Obserwacja szaty roślinnej nie jest wskazówką istnienia żyły wodnej. Jeżeli na głębokości metra lub większej rozpoczyna się warstwa czerwonej gliny, a zdarza się to dość często, i posiada ona naturalne wgłębienie, to w tym miejscu będzie gromadziła się woda z opadów i szata roślinna będzie bogatsza. Nie należy jednak w tym miejscu kopać studni z kilku przyczyn. Ilość sączącej się wody nie jest wystarczająca i w okresie suszy może jej nie być. Woda jest zanieczyszczona bakteriami. Utrudnia wykonanie studni i po wykonaniu, zwłaszcza wiosną, woda ta, może sączyć się po kręgach, zanieczyszczając wodę gruntową. Stare studnie, płytkie, na wodę powierzchniową są wydajniejsze w wodę, ponieważ napływająca woda niesie z sobą bardzo drobny piasek (muł) i po wielokrotnym czyszczeniu, czyli wybieraniu go, woda powiększa kanaliki wyżłobione w glinie, zwiększając dopływ. Nie jest więc prawdą, że stare studnie były usytuowane na żyłach wodnych.

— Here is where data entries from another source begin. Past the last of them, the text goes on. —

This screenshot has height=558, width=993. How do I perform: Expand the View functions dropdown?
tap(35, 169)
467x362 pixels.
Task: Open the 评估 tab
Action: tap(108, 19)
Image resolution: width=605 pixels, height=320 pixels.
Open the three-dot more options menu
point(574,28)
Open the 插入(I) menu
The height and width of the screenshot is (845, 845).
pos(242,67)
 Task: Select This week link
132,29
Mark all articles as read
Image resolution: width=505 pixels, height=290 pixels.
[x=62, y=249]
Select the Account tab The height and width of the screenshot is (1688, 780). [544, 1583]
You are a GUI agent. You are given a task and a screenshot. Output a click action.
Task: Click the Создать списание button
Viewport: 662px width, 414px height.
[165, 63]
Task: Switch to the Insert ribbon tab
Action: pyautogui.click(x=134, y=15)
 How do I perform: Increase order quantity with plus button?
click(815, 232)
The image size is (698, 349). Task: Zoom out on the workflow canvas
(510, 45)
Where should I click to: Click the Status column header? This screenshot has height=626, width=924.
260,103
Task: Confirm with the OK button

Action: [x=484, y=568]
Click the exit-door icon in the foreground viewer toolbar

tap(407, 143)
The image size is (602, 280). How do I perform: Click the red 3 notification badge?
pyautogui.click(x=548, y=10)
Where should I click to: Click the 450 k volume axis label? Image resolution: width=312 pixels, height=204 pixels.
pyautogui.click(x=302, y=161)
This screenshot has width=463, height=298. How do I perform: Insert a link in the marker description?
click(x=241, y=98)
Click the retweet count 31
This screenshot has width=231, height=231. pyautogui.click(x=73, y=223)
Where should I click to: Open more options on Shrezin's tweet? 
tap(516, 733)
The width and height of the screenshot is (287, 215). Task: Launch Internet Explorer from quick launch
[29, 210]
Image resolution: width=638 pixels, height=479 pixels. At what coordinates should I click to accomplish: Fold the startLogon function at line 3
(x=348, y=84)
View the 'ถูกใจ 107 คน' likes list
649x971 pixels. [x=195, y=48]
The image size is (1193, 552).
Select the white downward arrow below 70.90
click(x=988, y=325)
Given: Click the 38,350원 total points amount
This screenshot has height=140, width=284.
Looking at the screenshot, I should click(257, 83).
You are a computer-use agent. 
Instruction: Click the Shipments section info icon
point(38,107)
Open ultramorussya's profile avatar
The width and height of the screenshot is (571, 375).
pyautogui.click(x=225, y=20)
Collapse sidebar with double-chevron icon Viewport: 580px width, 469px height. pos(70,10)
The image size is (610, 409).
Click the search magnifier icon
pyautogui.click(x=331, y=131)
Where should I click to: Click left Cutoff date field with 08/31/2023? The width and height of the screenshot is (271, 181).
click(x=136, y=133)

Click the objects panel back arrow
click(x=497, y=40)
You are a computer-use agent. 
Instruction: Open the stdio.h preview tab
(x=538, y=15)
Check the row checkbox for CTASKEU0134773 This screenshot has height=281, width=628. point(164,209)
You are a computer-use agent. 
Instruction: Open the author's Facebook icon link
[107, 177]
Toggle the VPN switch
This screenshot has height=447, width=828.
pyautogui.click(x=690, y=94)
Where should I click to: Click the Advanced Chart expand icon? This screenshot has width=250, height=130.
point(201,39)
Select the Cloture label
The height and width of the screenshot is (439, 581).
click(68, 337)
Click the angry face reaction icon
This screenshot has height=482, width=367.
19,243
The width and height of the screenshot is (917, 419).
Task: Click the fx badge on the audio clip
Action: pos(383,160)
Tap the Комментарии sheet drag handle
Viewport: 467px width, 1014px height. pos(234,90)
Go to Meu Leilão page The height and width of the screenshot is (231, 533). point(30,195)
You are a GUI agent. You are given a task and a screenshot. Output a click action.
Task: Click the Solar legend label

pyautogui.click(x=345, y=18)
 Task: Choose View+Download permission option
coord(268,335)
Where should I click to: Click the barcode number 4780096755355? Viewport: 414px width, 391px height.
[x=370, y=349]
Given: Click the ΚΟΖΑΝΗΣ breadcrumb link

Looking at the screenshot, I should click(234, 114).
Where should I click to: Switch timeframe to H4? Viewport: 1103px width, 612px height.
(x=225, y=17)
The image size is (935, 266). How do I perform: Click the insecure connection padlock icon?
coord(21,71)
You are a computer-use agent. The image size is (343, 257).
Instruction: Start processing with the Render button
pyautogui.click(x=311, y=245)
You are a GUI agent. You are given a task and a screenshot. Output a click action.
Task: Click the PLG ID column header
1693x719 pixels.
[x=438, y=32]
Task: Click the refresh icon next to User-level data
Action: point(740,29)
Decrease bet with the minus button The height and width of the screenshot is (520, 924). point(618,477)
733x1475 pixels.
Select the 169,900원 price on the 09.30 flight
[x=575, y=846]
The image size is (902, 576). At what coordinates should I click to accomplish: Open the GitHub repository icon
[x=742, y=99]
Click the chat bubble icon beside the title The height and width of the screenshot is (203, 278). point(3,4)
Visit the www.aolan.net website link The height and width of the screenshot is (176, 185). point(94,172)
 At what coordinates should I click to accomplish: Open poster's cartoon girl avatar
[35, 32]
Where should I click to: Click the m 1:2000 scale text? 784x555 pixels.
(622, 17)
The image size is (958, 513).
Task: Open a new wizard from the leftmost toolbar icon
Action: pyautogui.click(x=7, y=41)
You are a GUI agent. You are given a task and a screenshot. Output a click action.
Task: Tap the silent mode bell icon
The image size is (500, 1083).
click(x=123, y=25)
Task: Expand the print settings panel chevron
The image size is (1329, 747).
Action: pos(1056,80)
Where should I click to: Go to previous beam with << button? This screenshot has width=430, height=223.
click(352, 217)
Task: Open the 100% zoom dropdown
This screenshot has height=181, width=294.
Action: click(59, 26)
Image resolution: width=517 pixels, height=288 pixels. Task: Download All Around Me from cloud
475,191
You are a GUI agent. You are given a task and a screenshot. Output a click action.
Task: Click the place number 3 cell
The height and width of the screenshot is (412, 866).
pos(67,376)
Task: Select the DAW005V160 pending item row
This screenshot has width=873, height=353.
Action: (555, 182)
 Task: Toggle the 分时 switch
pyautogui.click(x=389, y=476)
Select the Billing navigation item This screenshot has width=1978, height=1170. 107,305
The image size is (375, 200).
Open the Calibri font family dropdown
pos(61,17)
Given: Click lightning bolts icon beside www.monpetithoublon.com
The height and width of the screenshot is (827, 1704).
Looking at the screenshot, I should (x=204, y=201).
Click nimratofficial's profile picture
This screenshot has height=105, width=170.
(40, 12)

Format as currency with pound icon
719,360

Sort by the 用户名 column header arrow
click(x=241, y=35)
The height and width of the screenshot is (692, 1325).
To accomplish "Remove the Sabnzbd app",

W kwestii żył wodnych i ich „wykrywania" wyjaśniłem to, co da się udowodnić, że „obiegowe opinie" nie są prawdziwe, ale brak „sygnału radiestezyjnego" można udowodnić jedynie prawami fizyki. Jeżeli jednak radiesteta twierdzi, że odbiera jakiś „sygnał", więc jak udowodnić, że „sygnał" ten istnieje tylko w jego wyobraźni, jako autosugestia i jest cechą osoby, a nie przyrody? Udowodnienie jego realności przejmuje radiesteta. Twierdzenie, „ja go odbieram" nie jest dowodem. Bez możliwości udowodnienia pozostanie jako istniejący w wyobraźni. Wielu ludzi ma subiektywne odczucia, nie tylko radiesteci.

Wielu jest łatwowiernych, wierzą nie tylko radiestetom, ale przyjmują słowa innych „ na wiarę" nie analizują zgodności z zasadami naukowymi. Wierzą oszustom i są przez nich wykorzystywani. Żyły wodne są tego najlepszym dowodem. Nie istnieją, a wielu przyjmuje ich istnienie za fakt.

Radiestezyjne promieniowanie

W książce Radiestezja stosowana Z. Królickiego str. 22 wydanej przez czołowego polskiego radiestetę czytamy: (..) „każdy materiał i materia posiada indywidualne, ściśle określone, charakteryzujące je fale promieniowania. Fale charakteryzuje częstotliwość drgań." A z dalszej treści książki — również charakteryzuje ją energia. Dalej autor pisze „ Umiejętność dostrojenia się radiestety do tej indywidualnej fali promieniowania materii decyduje o powodzeniu badań..…".

Autor wprowadza określenie „indywidualnej fali promieniowania materii, którą charakteryzuje częstotliwość" Nie wiadomo co to za fale materii? Można przypuszczać, wynika to z treści, że nie jest to fala elektromagnetyczna, ani promieniowanie cieplne. Również z treści książki wynika,, że „te fale" niosą energię, która szkodzi materii nieożywionej i żywym organizmom. Należy pamiętać, że nie ma przyrządów pomiarowych, wykrywających „te fale", czyli tę energię. Jest to wystarczający powód, by odrzucić „radiestezyjne fale materii i ich promieniowanie". Te dwa założenia „związania energii z materią", oraz „indywidualne fale promieniowania materii" są podstawą do niemal wszystkich "radiestezyjnych możliwości. (..)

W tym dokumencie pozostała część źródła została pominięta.